In rechtlicher Wertung sprach nichts dafür, dass die berufliche Handlungstendenz, die private Motivation weggedacht, zu der unfallbringenden Motorradfahrt des Klägers geführt hätte. Ohne die private Motivation, das Motorrad von der Werkstatt zur Wohnung zu fahren, wäre insbesondere nicht das Motorrad als Verkehrsmittel gewählt worden und die konkrete, zum Unfallzeitpunkt ausgeübte Verrichtung - nämlich die Motorradfahrt auf der A. Straße in Richtung der Wohnung - wäre nicht erfolgt. Das Führen eines Motorrads ist objektiv eine andere Verrichtung als eine Fahrt mit dem eigenen Pkw oder als Beifahrer im Pkw des Kollegen.

27

Dass der Kläger aus arbeitsrechtlicher Sicht sein privates Motorrad für dienstliche Fahrten nutzen durfte, vermag keinen inneren bzw sachlichen Zusammenhang zur versicherten Tätigkeit mit solchen Motorradfahrten des Klägers zu begründen, die nach dem oben dargelegten Maßstab für die Ermittlung der objektivierten Handlungstendenz bei gemischter Motivationslage gerade nicht auf einer objektivierten betrieblichen Handlungstendenz beruhen.

28

Eine den inneren bzw sachlichen Zusammenhang zur versicherten Tätigkeit begründende objektivierte betriebliche Handlungstendenz des Klägers kann nicht daraus gefolgert werden, dass sich der Unfall an einer Stelle ereignet hat, die der Kläger mutmaßlich passiert hätte, wenn er eine Fahrt von einem zum anderen Einsatzgebiet zurückgelegt hätte.

29

Zutreffend hat die Revisionsklägerin darauf hingewiesen, dass reine Streckenidentität einer mit privater Handlungstendenz erfolgten Motorradfahrt mit einer möglichen, tatsächlich aber nicht erfolgten betrieblich veranlassten (Pkw-)Fahrt, die mutmaßlich (oder möglicherweise) an Stelle der Motorradfahrt getreten wäre, keinen inneren bzw sachlichen Zusammenhang der durchgeführten Motorradfahrt als konkrete Verrichtung mit der versicherten Tätigkeit begründen kann (vgl auch BSG vom 10.10.2006 - B 2 U 20/05 R - SozR 4-2700 § 8 Nr 19 RdNr 15).

30

2. Die Motorradfahrt des Klägers als Verrichtung zur Zeit des Unfallereignisses war auch keine versicherte Tätigkeit iS des § 8 Abs 2 Nr 1 SGB VII.

31

Danach sind versicherte Tätigkeiten das Zurücklegen des mit der versicherten Tätigkeit nach §§ 2, 3 und 6 SGB VII zusammenhängenden unmittelbaren Weges nach und von dem Ort der Tätigkeit.
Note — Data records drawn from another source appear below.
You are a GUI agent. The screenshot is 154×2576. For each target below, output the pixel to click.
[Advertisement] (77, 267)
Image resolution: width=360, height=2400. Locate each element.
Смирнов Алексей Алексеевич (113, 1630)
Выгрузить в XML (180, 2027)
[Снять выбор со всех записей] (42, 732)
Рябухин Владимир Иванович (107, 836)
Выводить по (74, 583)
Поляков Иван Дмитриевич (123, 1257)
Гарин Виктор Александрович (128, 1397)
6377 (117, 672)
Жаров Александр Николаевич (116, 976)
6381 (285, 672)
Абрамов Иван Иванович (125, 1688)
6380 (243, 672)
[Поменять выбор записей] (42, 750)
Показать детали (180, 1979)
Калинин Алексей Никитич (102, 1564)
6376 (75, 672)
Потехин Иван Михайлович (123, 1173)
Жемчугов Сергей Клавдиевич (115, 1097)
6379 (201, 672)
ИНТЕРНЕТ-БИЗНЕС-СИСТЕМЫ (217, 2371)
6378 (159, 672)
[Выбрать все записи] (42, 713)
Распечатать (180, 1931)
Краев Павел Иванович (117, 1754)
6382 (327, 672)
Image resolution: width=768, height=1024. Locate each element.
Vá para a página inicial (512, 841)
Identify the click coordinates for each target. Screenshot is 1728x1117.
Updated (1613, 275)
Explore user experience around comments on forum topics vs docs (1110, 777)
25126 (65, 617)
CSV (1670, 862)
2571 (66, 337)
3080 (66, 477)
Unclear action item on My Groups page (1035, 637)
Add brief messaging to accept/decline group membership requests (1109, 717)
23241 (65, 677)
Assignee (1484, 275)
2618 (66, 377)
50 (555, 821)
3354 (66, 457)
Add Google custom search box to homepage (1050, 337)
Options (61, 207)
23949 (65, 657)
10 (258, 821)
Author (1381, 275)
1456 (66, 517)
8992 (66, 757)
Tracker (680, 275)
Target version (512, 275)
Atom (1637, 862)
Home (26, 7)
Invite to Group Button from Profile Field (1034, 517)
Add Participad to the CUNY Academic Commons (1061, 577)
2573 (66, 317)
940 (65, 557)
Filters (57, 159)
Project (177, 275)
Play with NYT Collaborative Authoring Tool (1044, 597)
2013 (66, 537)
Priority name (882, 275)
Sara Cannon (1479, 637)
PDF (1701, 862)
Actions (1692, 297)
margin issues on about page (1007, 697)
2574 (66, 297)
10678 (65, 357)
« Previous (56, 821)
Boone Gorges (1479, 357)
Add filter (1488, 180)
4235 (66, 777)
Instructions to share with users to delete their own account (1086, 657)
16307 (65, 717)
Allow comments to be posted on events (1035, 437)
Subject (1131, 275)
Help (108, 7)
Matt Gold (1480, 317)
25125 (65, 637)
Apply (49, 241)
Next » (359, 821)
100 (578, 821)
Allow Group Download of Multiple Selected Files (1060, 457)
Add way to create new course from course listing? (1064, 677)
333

Begründet wird dieser Versicherungsschutz damit, dass diese Wege nicht aus privaten Interessen, sondern wegen der versicherten Tätigkeit, also mit einer auf die versicherte Tätigkeit bezogenen Handlungstendenz unternommen werden (vgl BSG vom 2.12.2008 - B 2 U 17/07 R - SozR 4-2700 § 8 Nr 28 RdNr 13; BSG vom 2.12.2008 - B 2 U 26/06 R - BSGE 102, 111 = SozR 4-2700 § 8 Nr 29 RdNr 21). Sie erfolgen entweder mit der Handlungstendenz, sich aus dem privaten Bereich in den betrieblichen Bereich (Weg zu dem Ort der Tätigkeit) oder sich aus dem betrieblichen Bereich zurück in den privaten Bereich zu begeben (Weg von dem Ort der Tätigkeit). Der Kläger hat mit der Motorradfahrt keinen unmittelbaren Weg von oder zu dem Ort der Tätigkeit zurückgelegt. Wie bereits dargelegt, fehlte der Verrichtung bei gemischter Motivationslage eine objektivierte betriebliche Handlungstendenz. Außerdem war Ausgangsort der konkreten Motorradfahrt kein Ort der Tätigkeit als Angestellter der Verkehrsüberwachung, sondern die aus privaten Gründen aufgesuchte Werkstatt, und deren Endpunkt die private Wohnung.

32

3. Das Motorrad war ferner kein Arbeitsgerät iS von § 8 Abs 2 Nr 5 SGB VII, denn es war nicht dazu bestimmt, hauptsächlich der Tätigkeit im Unternehmen zu dienen(vgl BSG vom 12.5.2009 - B 2 U 12/08 R - SozR 4-2700 § 8 Nr 33 RdNr 28 mit Verweis auf BSG vom 23.2.1966 - 2 RU 45/65 - BSGE 24, 243, 246).

33

Die Kostenentscheidung beruht auf § 193 SGG.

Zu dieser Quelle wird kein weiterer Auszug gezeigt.